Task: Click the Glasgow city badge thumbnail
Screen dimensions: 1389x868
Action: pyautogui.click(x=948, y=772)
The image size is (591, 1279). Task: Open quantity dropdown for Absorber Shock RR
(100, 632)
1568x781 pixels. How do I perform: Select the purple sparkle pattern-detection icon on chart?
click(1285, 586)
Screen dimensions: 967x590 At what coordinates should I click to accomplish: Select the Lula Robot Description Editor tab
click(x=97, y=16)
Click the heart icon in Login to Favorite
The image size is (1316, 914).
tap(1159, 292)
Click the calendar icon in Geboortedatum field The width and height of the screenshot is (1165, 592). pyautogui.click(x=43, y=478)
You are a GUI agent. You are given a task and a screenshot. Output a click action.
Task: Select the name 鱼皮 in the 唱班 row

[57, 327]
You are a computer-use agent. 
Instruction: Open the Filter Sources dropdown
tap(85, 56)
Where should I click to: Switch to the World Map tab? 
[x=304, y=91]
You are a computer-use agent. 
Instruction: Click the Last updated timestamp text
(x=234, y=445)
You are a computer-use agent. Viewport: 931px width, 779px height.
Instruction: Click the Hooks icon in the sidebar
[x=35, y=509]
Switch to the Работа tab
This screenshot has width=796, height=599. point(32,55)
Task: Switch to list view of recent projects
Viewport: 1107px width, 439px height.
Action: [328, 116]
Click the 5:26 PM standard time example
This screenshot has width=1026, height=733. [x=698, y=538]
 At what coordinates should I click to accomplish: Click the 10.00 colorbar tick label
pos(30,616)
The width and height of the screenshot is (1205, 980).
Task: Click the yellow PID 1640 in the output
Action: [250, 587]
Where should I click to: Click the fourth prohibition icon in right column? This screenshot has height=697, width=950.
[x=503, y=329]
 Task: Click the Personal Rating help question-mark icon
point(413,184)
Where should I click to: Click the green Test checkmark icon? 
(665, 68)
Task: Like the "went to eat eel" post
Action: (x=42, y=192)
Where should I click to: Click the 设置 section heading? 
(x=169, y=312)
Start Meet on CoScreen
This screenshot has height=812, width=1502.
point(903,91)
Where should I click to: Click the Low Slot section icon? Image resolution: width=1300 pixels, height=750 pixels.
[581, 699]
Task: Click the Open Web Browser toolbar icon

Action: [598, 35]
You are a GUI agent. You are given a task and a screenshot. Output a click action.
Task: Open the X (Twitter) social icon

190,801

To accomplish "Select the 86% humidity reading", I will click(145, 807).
==========
What the task asks
Please find every line in the material above that contains the string "coordinates", and copy each one. Case counts.

Full response
Screen dimensions: 967x590 At what coordinates should I click to accomplish: Select the Lula Robot Description Editor tab
 At what coordinates should I click to accomplish: Click the 10.00 colorbar tick label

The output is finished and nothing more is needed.